● **Task requirements**:
• A. According to the ambulance fleet article, how many ambulance breakdowns were there in 2016?
• B. From the ambulance fleet article, extract everything from "According to the figures, released" down to "period in 2015.".

● **Selected text**:
Emergency service workers are warning of an urgent need to update the State's ambulance fleet.
New figures have revealed that more than 200 ambulances required breakdown assistance last year.
Nearly 5% of the National Ambulance Service (NAS) fleet has over 300,000 kilometres on the clock, according to the figures.
Speaking today, Tony Gregg, the national secretary of the National Ambulance Service Representative Association (NASRA) warned that the figures highlight a "potentially dangerous situation for both patients and ambulance crews."
"Unfortunately, we have seen a number of near tragic incidents around the country resulting from mechanical faults in the ambulance fleet in recent years," he said.
"These were in part responsible for the programme of replacement that began in 2015, but it is now time for the complete decommissioning of aging and 'clapped out' ambulances which should have no place in a modern National Ambulance Service that has a greater and more important role in the delivery of health services than ever before."
According to the figures, released to The Irish Times under the Freedom of Information Act (FOI), there were 203 ambulance breakdowns in 2016.
A total of 45 occurred in the Dublin area, while a further 63 were elsewhere in Leinster.
There were 25 breakdowns in Connacht, 46 in Munster and 24 in Donegal, Cavan and Monaghan.
Kildare recorded the highest number of breakdowns outside of Dublin - with 16 breakdowns so far this year.
Data regarding ambulance breakdowns before this year is scarce with the only available figures showing that 235 NAS vehicles required roadside assistance during a nine-month period in 2015.

● **Data under study**:
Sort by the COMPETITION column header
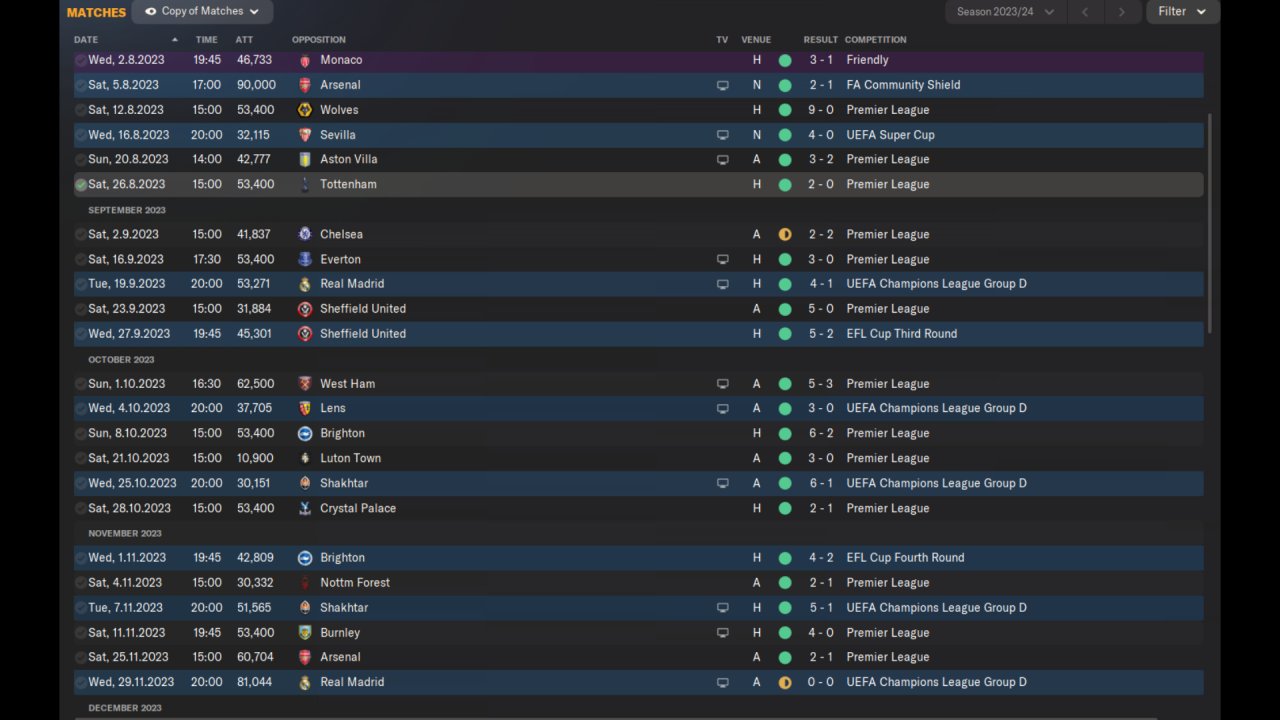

* * *

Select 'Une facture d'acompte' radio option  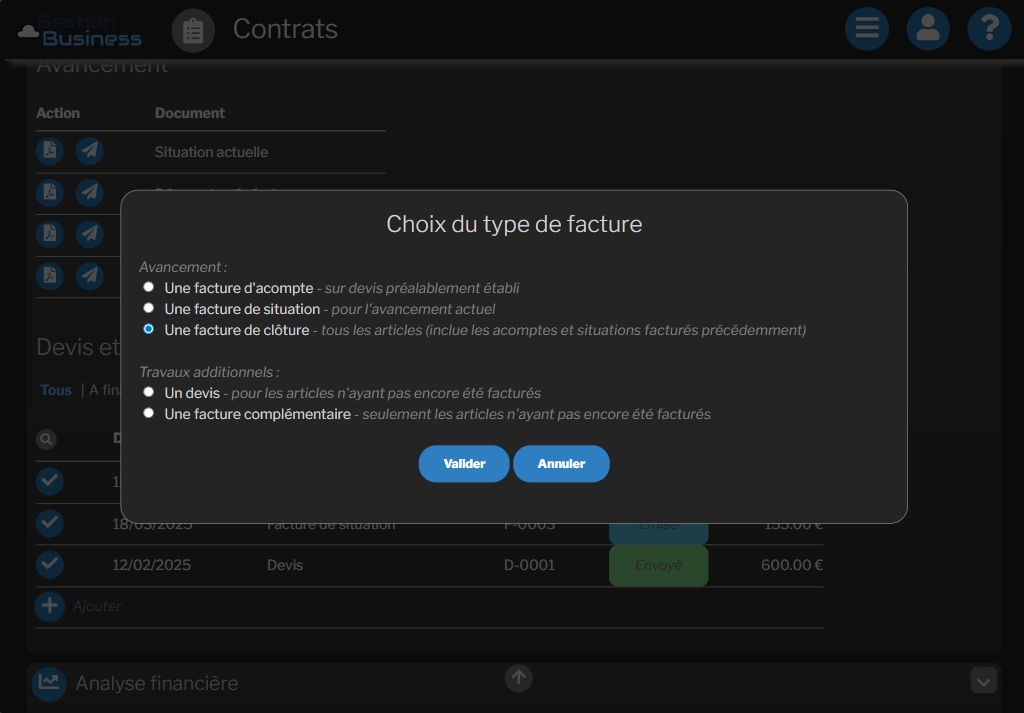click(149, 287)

● **Numbered responses**:
• A. 203

• B.
According to the figures, released to The Irish Times under the Freedom of Information Act (FOI), there were 203 ambulance breakdowns in 2016.
A total of 45 occurred in the Dublin area, while a further 63 were elsewhere in Leinster.
There were 25 breakdowns in Connacht, 46 in Munster and 24 in Donegal, Cavan and Monaghan.
Kildare recorded the highest number of breakdowns outside of Dublin - with 16 breakdowns so far this year.
Data regarding ambulance breakdowns before this year is scarce with the only available figures showing that 235 NAS vehicles required roadside assistance during a nine-month period in 2015.